While the song is heavily influenced by electronic beats, some of the strongest aspects of the music are actually the instruments that CNBLUE have made a name for themselves with. Yonghwa’s piano playing and Minhyuk’s drumming in particular stand out and are even highlighted through their contrast to the rapid and sporadic EDM. The lyrics of the song themselves focus on the confusing relationship of two people who are in between being friends and being something more. This concept makes it easy for listeners to relate to the song and the artists themselves, with it being such a universal situation that many people find themselves in.

Music Video

The music video for “Between Us” is pretty typical for CNBLUE. The members played their instruments with vigor in between scenes of them speaking on the telephone with a confusing lover. It was very interesting, however, to see Yonghwa without an instrument. Unfortunately, it came off as a little awkward, as if he wasn’t quite sure what to do with himself, but it was nice to see a different side of him through this video.

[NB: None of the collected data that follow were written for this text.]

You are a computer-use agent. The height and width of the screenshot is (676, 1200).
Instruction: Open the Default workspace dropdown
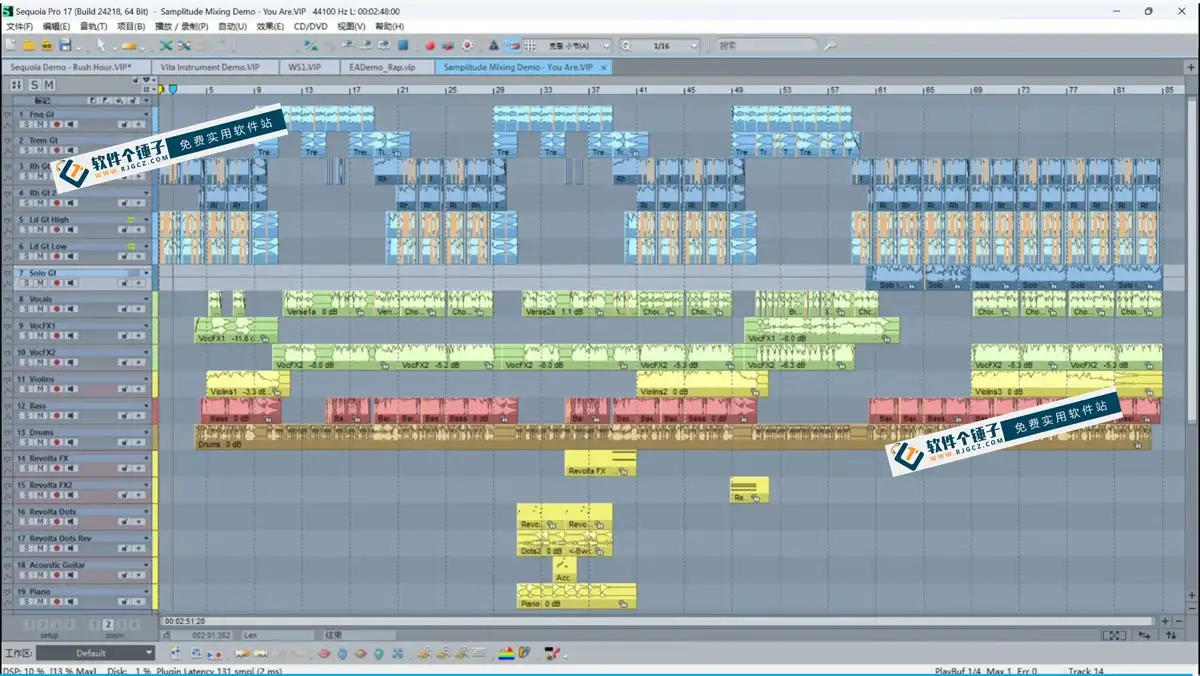click(148, 651)
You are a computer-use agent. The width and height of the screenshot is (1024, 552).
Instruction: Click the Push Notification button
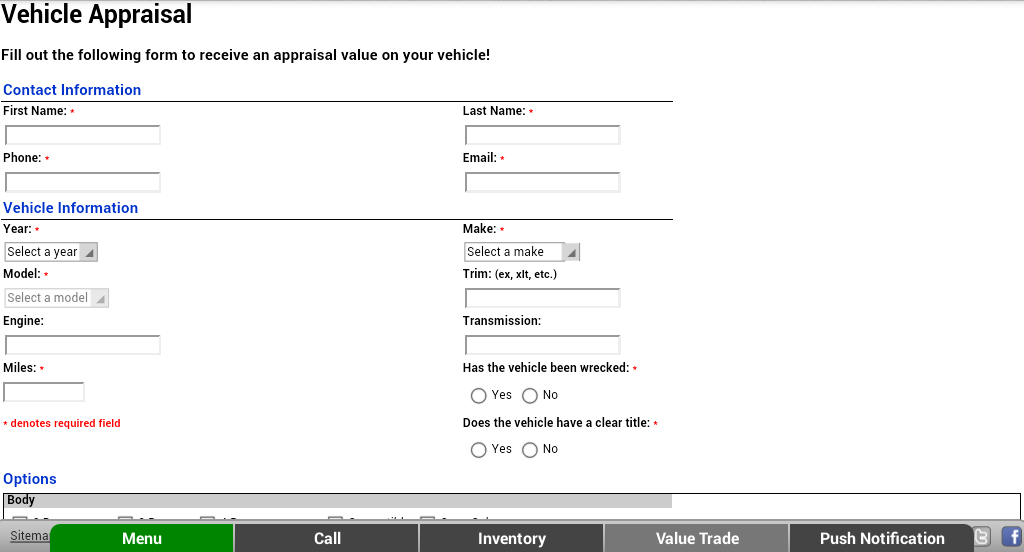(882, 538)
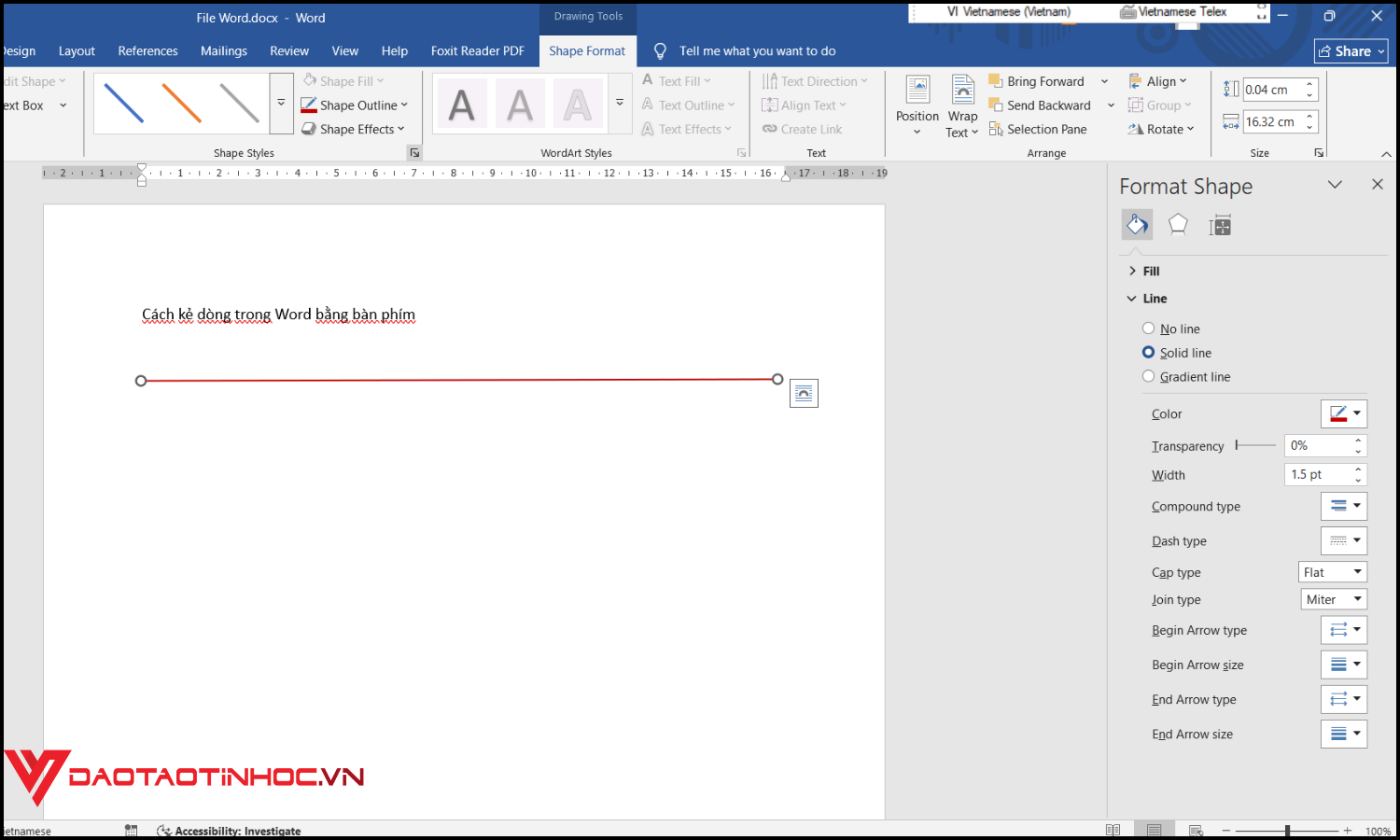Open the Selection Pane
Viewport: 1400px width, 840px height.
pos(1037,130)
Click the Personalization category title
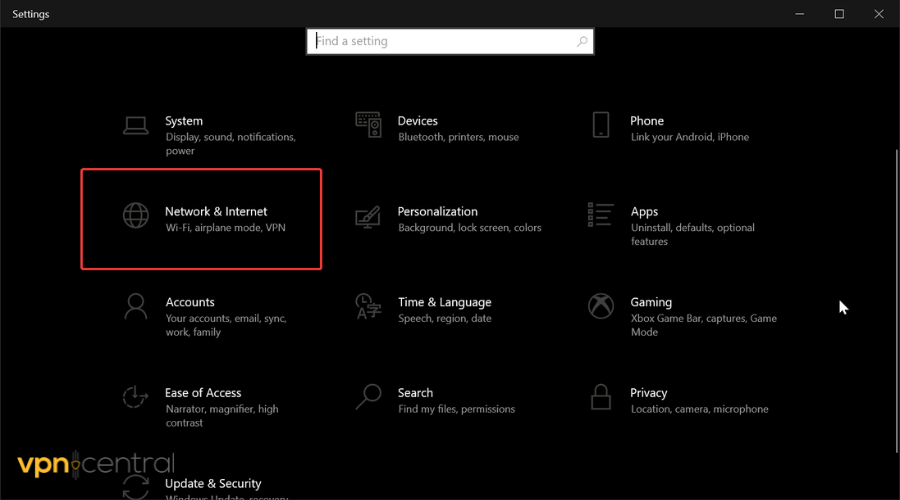900x500 pixels. click(437, 212)
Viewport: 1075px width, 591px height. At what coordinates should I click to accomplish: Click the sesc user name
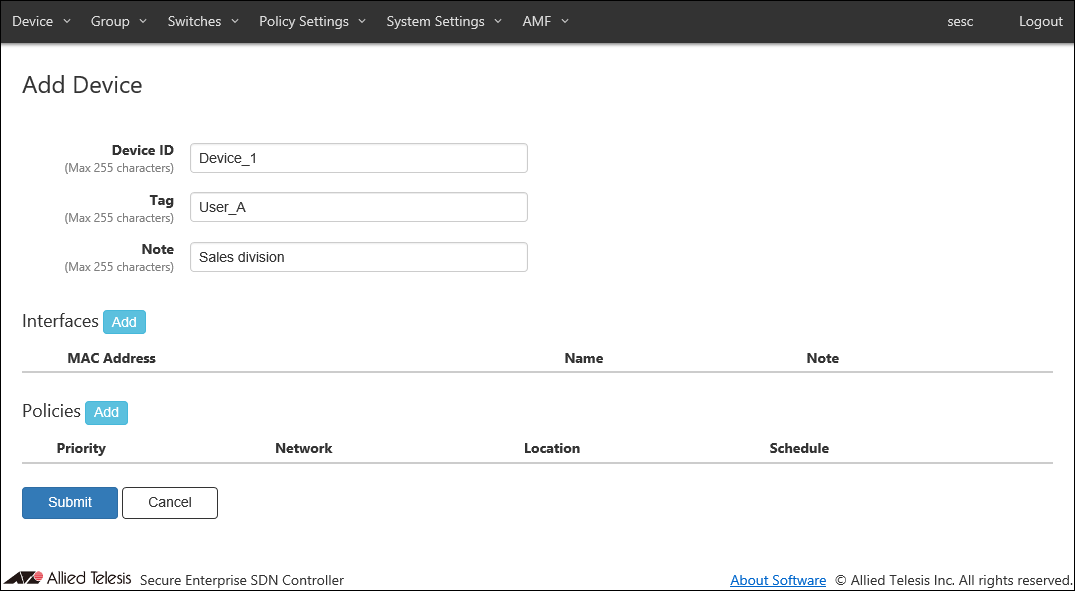(960, 21)
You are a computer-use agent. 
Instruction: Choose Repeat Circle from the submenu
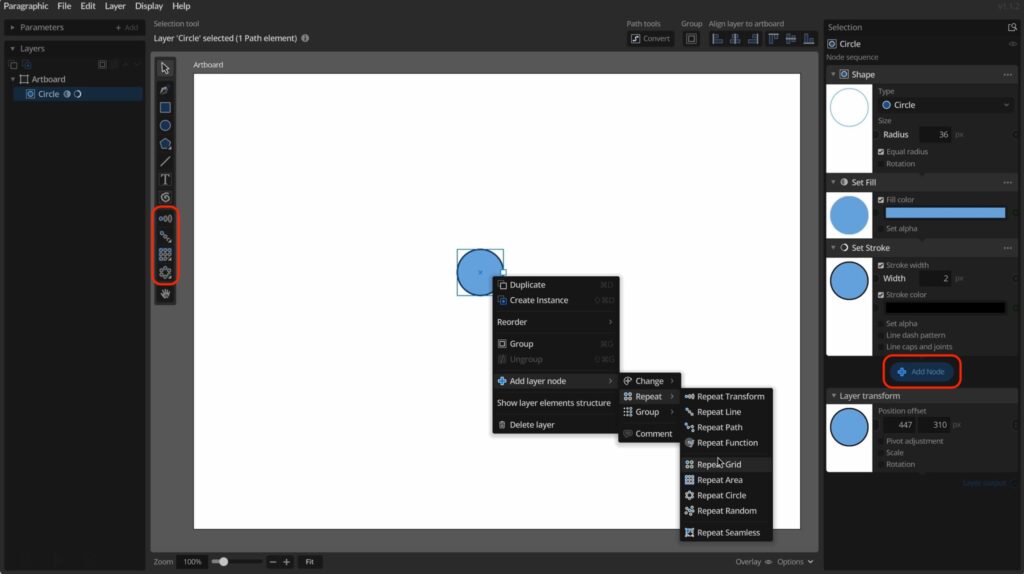coord(721,495)
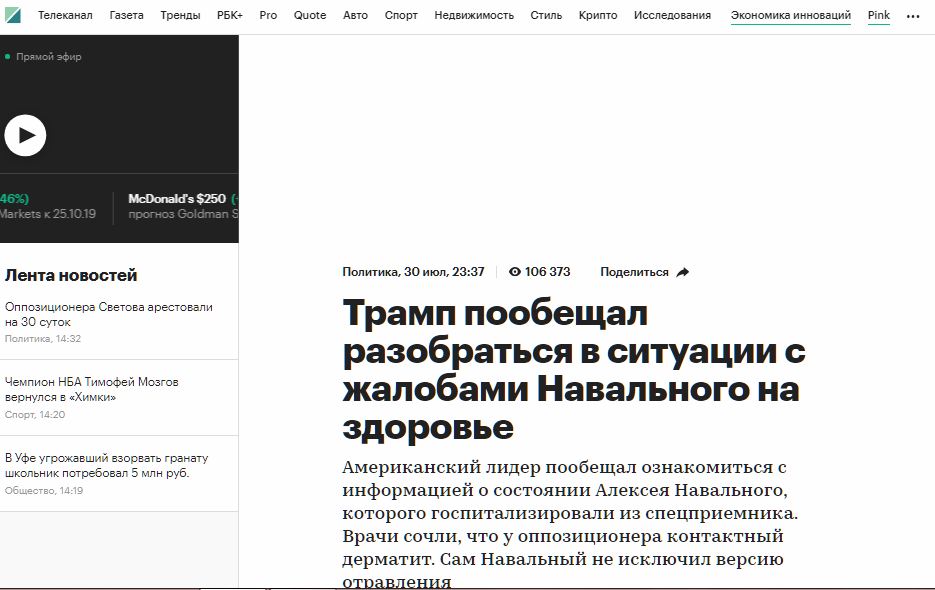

Overall, I wasn’t that impressed with the video because while the song is upbeat and exciting, the video felt a bit flat. There was very little interaction between the members, aside from them walking around each other, and there really wasn’t a storyline at all. With the lyrics of the song, the video could’ve been so much more interesting than it was. It wasn’t a bad video per se, but it’s certainly nothing we haven’t seen already from CNBLUE. Videos such as “Love,” “Hey You,” and even more recent releases like “Supernova” have shown much of the same music video formatting as this one. It’s time for them to release a music video in which the members interact with each other a little more.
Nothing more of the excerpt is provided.